Dr. Morris Brown III, who practices primary care nearby, said that financial worries often kept patients from seeking care in a state that has refused to expand Medicaid coverage for low-income people.

Veasey Conway for The New York Times

Even deciding to seek treatment, though, does not guarantee finding it. Dr. Toney Graham III, a South Carolina hospitalist, said that his orders for Paxlovid antiviral pills were rejected until he found the single rural pharmacy nearby that stocked it. Whatever Covid-related public education campaigns once existed have dried up, he said, leaving people in the dark about boosters and treatments.

"There's been a big drop-off in communication," Dr. Graham said.

Nonwhite people have generally faced the most severe disadvantages in surviving Covid at young and middle ages, partly because of differences in the burden of chronic illness and workplace risks.

A return to workplaces by white people may be helping to diminish the racial gap in infections across age groups, said Theresa Andrasfay, a postdoctoral scholar at the University of Southern California.
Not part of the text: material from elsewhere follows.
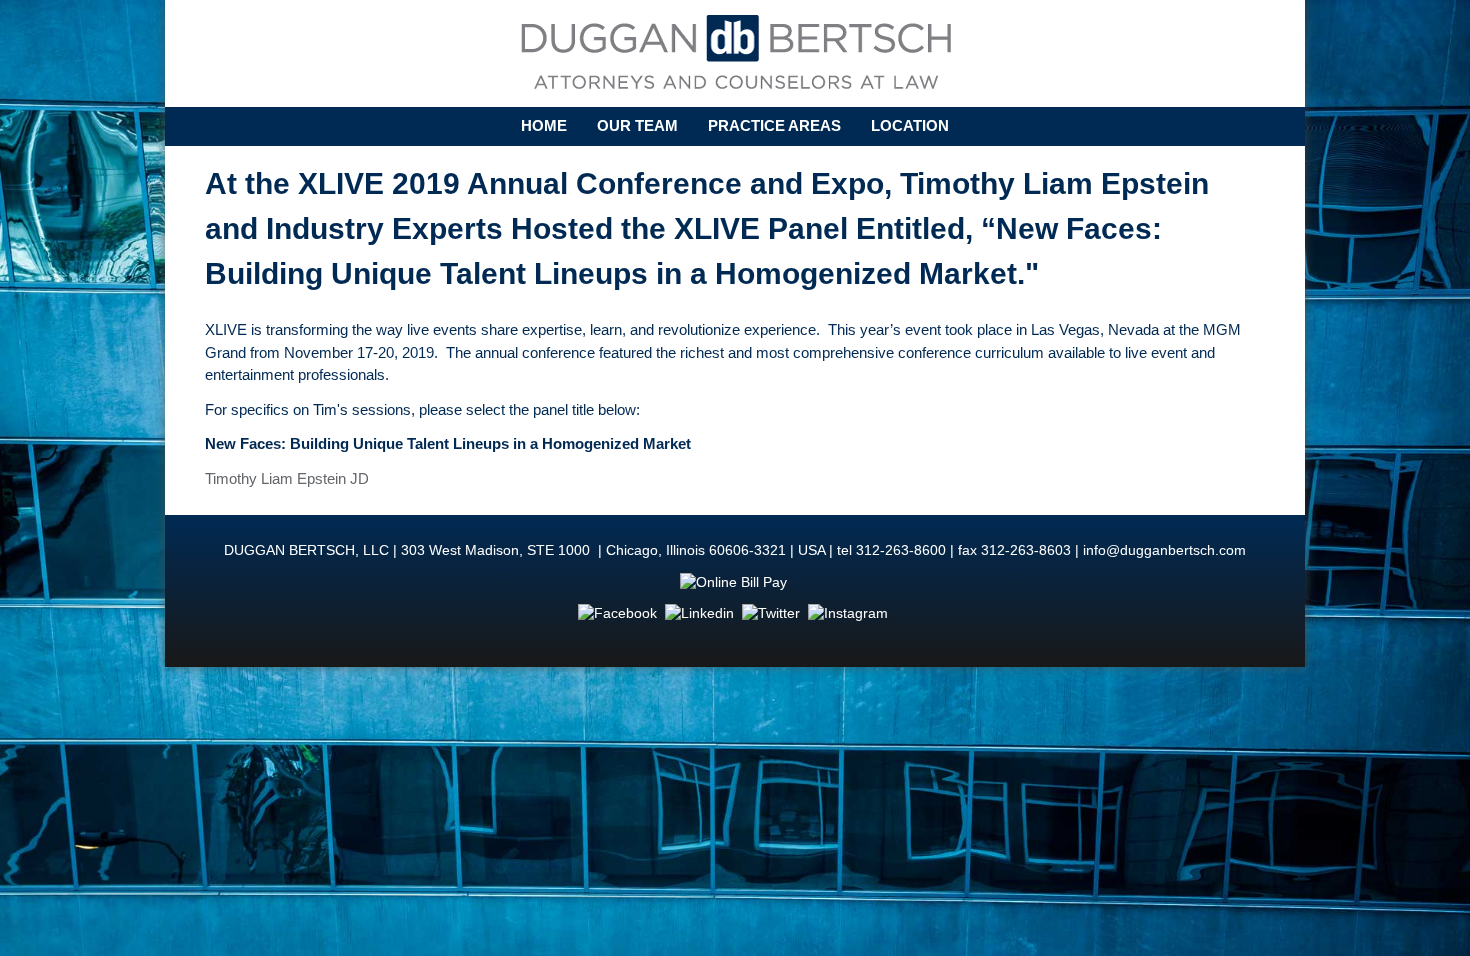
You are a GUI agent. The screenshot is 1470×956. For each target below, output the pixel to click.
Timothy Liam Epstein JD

But as long as nonwhite workers are in closer contact with customers and colleagues and can less afford to stay home sick, she said, workplace-related disparities will persist.

Black people have also kept masking at greater rates, national polls indicate, a split that rural residents said was still on sharp display. "It's more the Black who wear their masks," said Roy Lee McKenzie, 78, of South Carolina, who is still recovering from a 2020 Covid case.

In rural areas, hospital closures, job losses, low vaccination rates and health problems stemming from poorer medical access have all exacerbated the effects of the pandemic. Inoculation rates were much lower in rural counties that voted more for Donald Trump, research has shown, but also in rural areas with health worker shortages and with more Black residents.

Janice Probst, who studies rural health at the University of South Carolina, said that the state's strategy of funneling vaccines first through hospitals, and then through large chain pharmacies, had the effect of leaving behind more disadvantaged rural residents whose towns had neither.

In some places, though, even progress in vaccinating nonwhite communities has not been enough.

In Minnesota, Black, Hispanic and Asian adults under 65 were more highly vaccinated than white residents during the first Omicron wave, according to research led by Elizabeth Wrigley-Field, an assistant professor of sociology at the University of Minnesota. But middle-aged nonwhite people were killed more often by Covid anyway. Black people suffered double the death rate of white people.

"The whole way that the pandemic is framed now from political leaders is very much that people can choose their level of risk," Dr. Wrigley-Field said. But, she said, "the risk that social groups have does not fall in lock step with their vaccination. It's decoupled from that because of all the other things in our society that put some people at more risk than others."